En estos días de noticias frecuentes sobre casos de corrupción no puedo dejar de recordar aquella frase de un experto en la materia, cuando advertía que la corrupción es una cuestión de oportunidad, es decir que basta con que exista la posibilidad de que alguien se apropie de caudales ajenos para que este proceso se repita. Lo llevamos viendo desde hace muchos años en España.

La lucha contra la corrupción y el blanqueo de capitales, que suele aparecer cuando las ganancias son exorbitantes y en poco tiempo, son una lacra en muchos países, hasta el punto que determina su bajo nivel de actividad económica. Este fenómeno tiene influjo sobre el PIB de un país, puesto que si es muy elevado el grado de corrupción se genera una inseguridad jurídica que reduce la inversión o la encarece a costa del contribuyente.

Para combatirla los expertos han elaborado una serie de medidas que van, desde la prevención del problema, en la fase de contratación o gestión de fondos públicos, mediante su fiscalización por organismos independientes, tanto en la fase de inicio del gasto, como hasta un momento posterior de comprobación del uso adecuado de los fondos públicos, como sucede en España con el Tribunal de Cuentas.

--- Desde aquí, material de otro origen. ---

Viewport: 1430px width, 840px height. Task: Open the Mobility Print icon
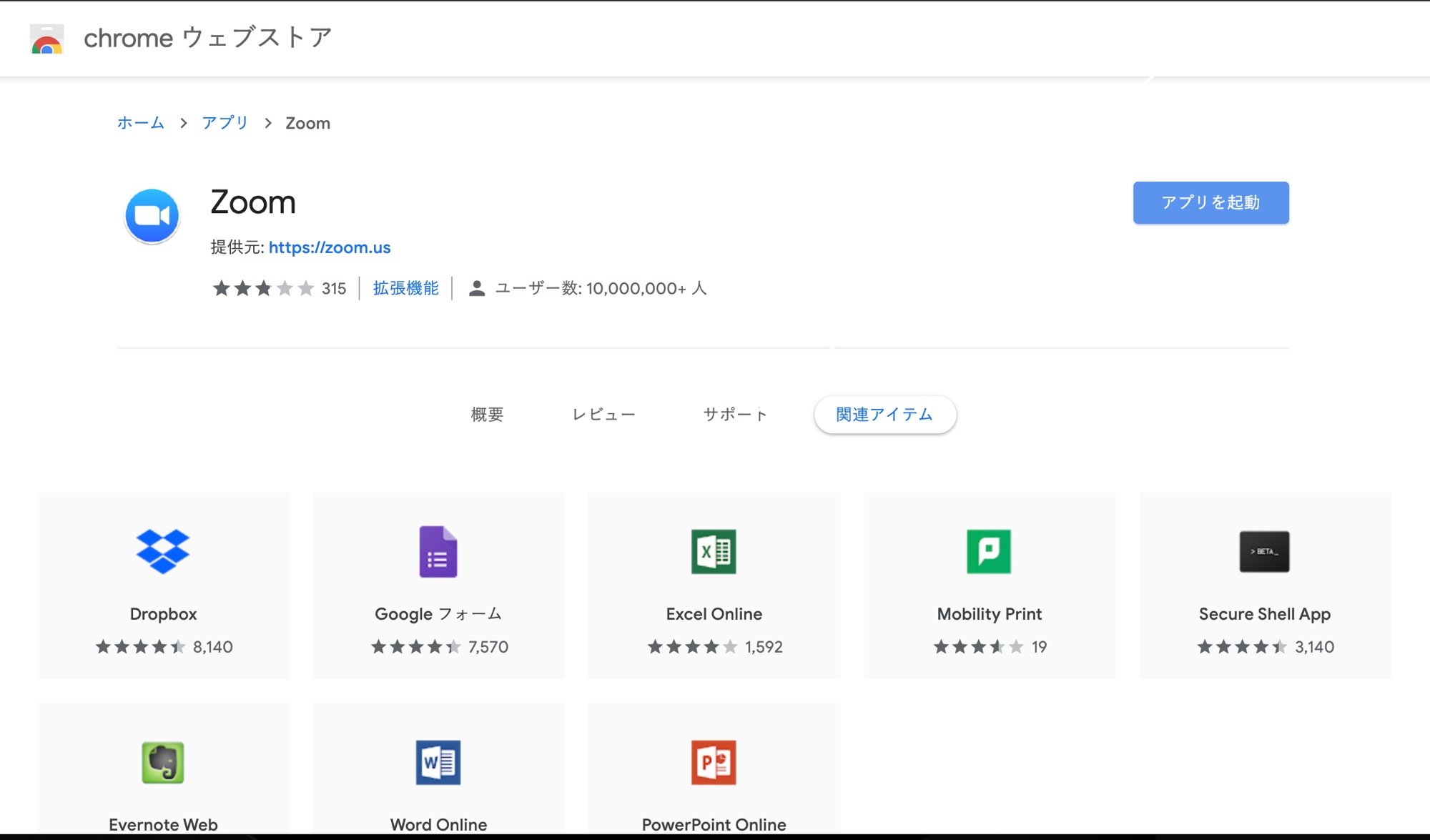(989, 550)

Finalmente estaría el control ex post facto, mediante la intervención de los Tribunales de justicia en la búsqueda de ilícitos penales.

Sabido es que los controles administrativos se suelen obviar mediante el consenso del corruptor con le empresa o sujeto a quien hay que adjudicar la obra pública y, en definitiva, entregar unos fondos públicos. Por ello el control después del acto no solo es la única manera de intentar recuperar la legalidad quebrada, sino también la única manera de sancionar a los infractores de los ilícitos penales.

En esta fase de restitución del orden jurídico, vía judicial, es donde aprecio unos fallos que se mantienen en el tiempo y en los sucesivos gobiernos. La lentitud de la Administración de Justicia es clamorosa. No hay que buscar mucho para encontrar procesos penales que duran años, lustros o decenas de años.

A pesar de que Alonso Martínez advirtiese en 1882, en el prólogo de la Ley de Enjuiciamiento Criminal, que los procesos a veces “duran ocho o más años” y “es frecuente que no duren menos de dos”, con el consiguiente perjuicio a los procesados, sin embargo, después de más de 130 años esta advertencia de poco ha servido. En efecto, abundan los procesos penales que duran más de diez años. Solo bastará con citar el caso de la Operación Poniente como botón de muestra, con sus 16 años, aunque nos encontramos con casos de corrupción de hace más de diez años o más. Cuando menos se emplean cinco o más años en tramitar los sumarios, como en el caso mascarillas de tan reciente actualidad.

Ciertamente se ha tratado de poner coto a esta falta de agilidad de la Justicia mediante la fijación de plazos para instruir procesos, pero parece que las prórrogas no han surtido el efecto deseado. Por no hablar de la lentitud de los asuntos civiles que bien pueden llegar a esos plazos, sobre todo cuando el propio Tribunal Supremo está tardando más de dos años en admitir o denegar un recurso de casación, que si se admite hay que esperar otros tantos años.

El efecto que produce esta lentitud es diverso: desde desconfianza y falta de denuncias, por no creer en una respuesta del sistema en un tiempo razonable, hasta impunidad ante la ineficacia del proceso penal y de la sentencia, como son la sanción al infractor, restitución de la legalidad y satisfacción a los perjudicados. Es cierto que un viejo aforismo dice que “la Justicia tarda pero llega”, pero también es verdad que “una Justicia lenta puede ser una injusticia”. Si la impunidad campa es fácil que la corrupción se reitere, ante la falta de una respuesta del sistema.